Is 'besto' somehow negatively connotated or is it the neutral word for animal?
It's the usual neutral word for animal. There's also "animalo" which includes human whereas "besto" explicitly excludes human.
Then I guess "besto" is closer to "beast", but without any negative connotation.
The word "besto" does not exclude humans. It is exactly equivalent to the English word "animal".
It's a shame that people like to complicate things which ought to be simple.
On the other hand, you could say people are simply trying to make distinctions, adding nuance to the language, which is a good thing! :)
Many languages distinguish, including people considering it offensive if one uses the wrong word. For example in German, an animal can "frisst" while I human would "isst," because beasts eat differently from civilized humans. English doesn't have the distinction, but many English speakers do distinguish between the biological meaning of animal and the "practical" meaning. So, having two words helps convey that thought process.
This appears to be a reference to what I say here:
and "bestaĉo is indeed a nasty animal, but that's not quite what beast means."
That is what I say when someone tries to interrupt my meal.
Tio estas kion mi diras kiam oni provas interrompi mian manĝadon.
Because "besto" is simply the normal word in Esperanto for "animal". It doesn't have the additional connotations connected with the English word "beast".

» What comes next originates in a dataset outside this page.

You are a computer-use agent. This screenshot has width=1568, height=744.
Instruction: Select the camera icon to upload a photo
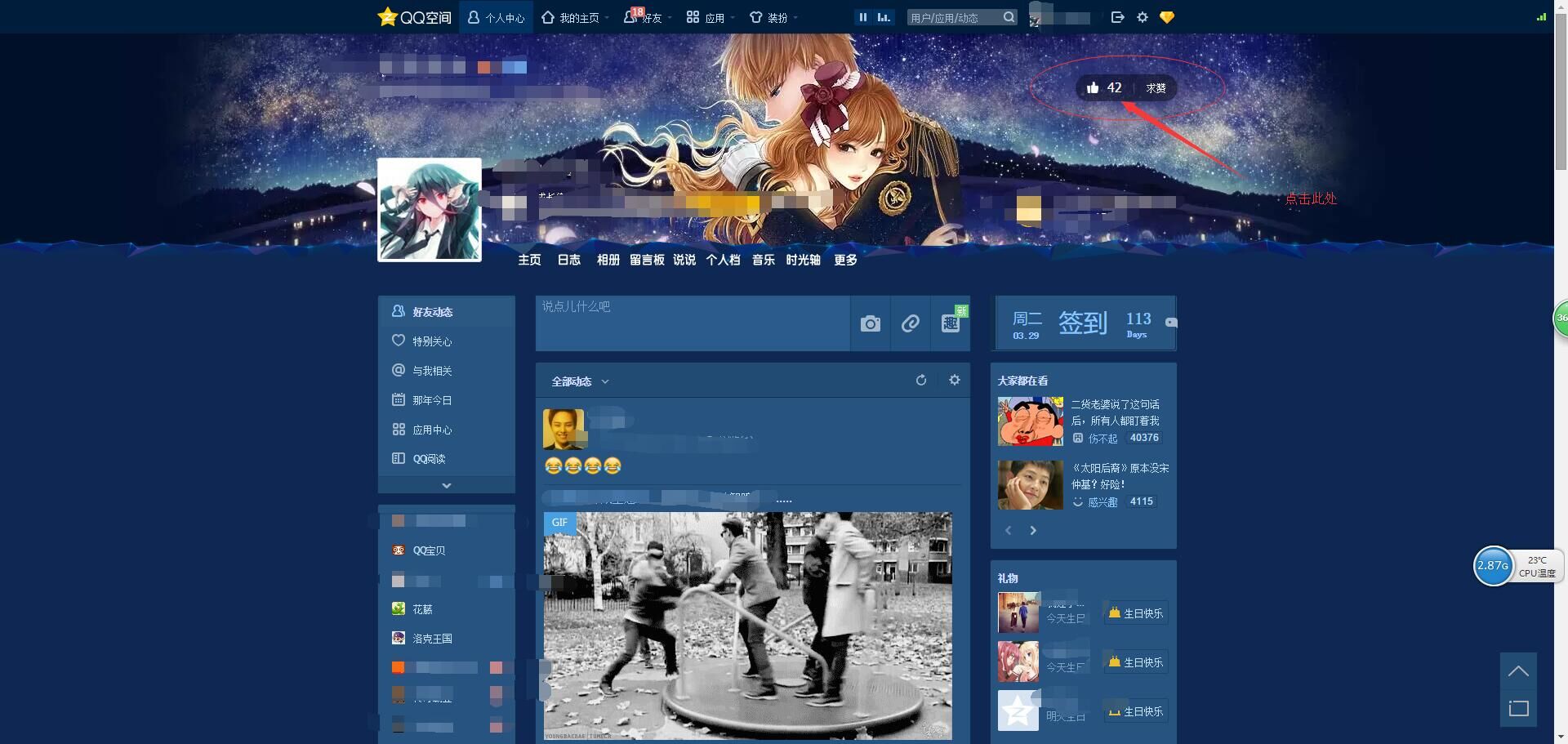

"Animalo" is a scientific word - it's means a member of the biological class animalia. Here's the definition in PIV: "Eŭkariota vivulo (ss plurĉela, vs k ark. ankaŭ unuĉela) sen klorofilo, kies ĉelmuroj ne konsistas el celulozo, ĝenerale kapabla senti k sin movi; kn de bestoj k homoj." "Besto" is the normal word for animal in Esperanto. Here are the two definitions from PIV: "1 Ĉiu animalo escepte de homo. 2 Homo stulta aŭ kruda kiel besto." Note that the word "besto" belongs to the Fundamento de Esperanto, while "animalo" was only recognized by the Academy in 1974.